Un business che vale 25 miliardi l’anno

Il decreto ministeriale 11 giugno 1980 autorizza la macellazione degli animali senza preventivo stordimento solo se eseguita da personale qualificato, demandando però alla comunità ebraica e musulmana la responsabilità di legittimare chi certifica che il rituale sia avvenuto secondo i dettami delle scritture. L'Italia, con il decreto legislativo n° 333 del 1998, ha recepito la direttiva 93/119/CE sulla Protezione degli animali durante l'abbattimento e la macellazione. Una deroga alla normativa consente l'uccisione per dissanguamento senza stordimento in ossequio alle prescrizioni sciaraitiche (carne halal) e al rito ebraico, Shechitah (carne kasher).
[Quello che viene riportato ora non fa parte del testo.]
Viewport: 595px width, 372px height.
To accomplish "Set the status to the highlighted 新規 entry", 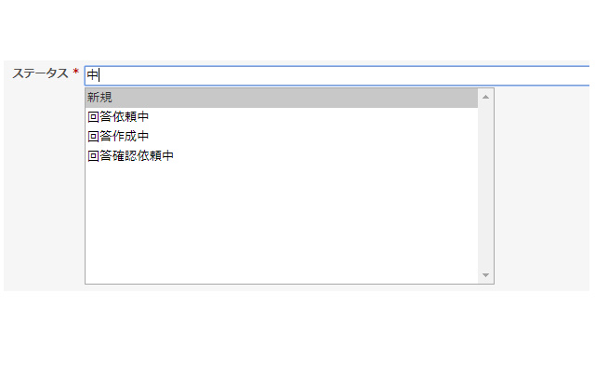I will coord(279,98).

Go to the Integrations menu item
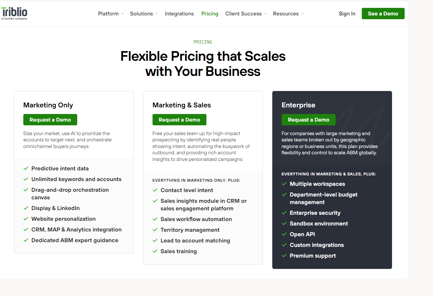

L'aumento delle macellazioni nelle strutture adatte allo scopo lo scorso anno ha sfiorato il 12 per cento rispetto al 2008. I consumi degli stranieri, secondo il Censis, rappresentano un mercato che vale 25 miliardi di euro l’anno, il 3 per cento dei consumi delle famiglie italiane. Nella trasmissione tv inglese Farming Today, un agricoltore ha detto: «Se trasporto una capra per più di 50 chilometri devo riempire dei formulari mentre potrei tenere una capra per trenta giorni legata nel mio garage, senza dover dire nulla a nessuno».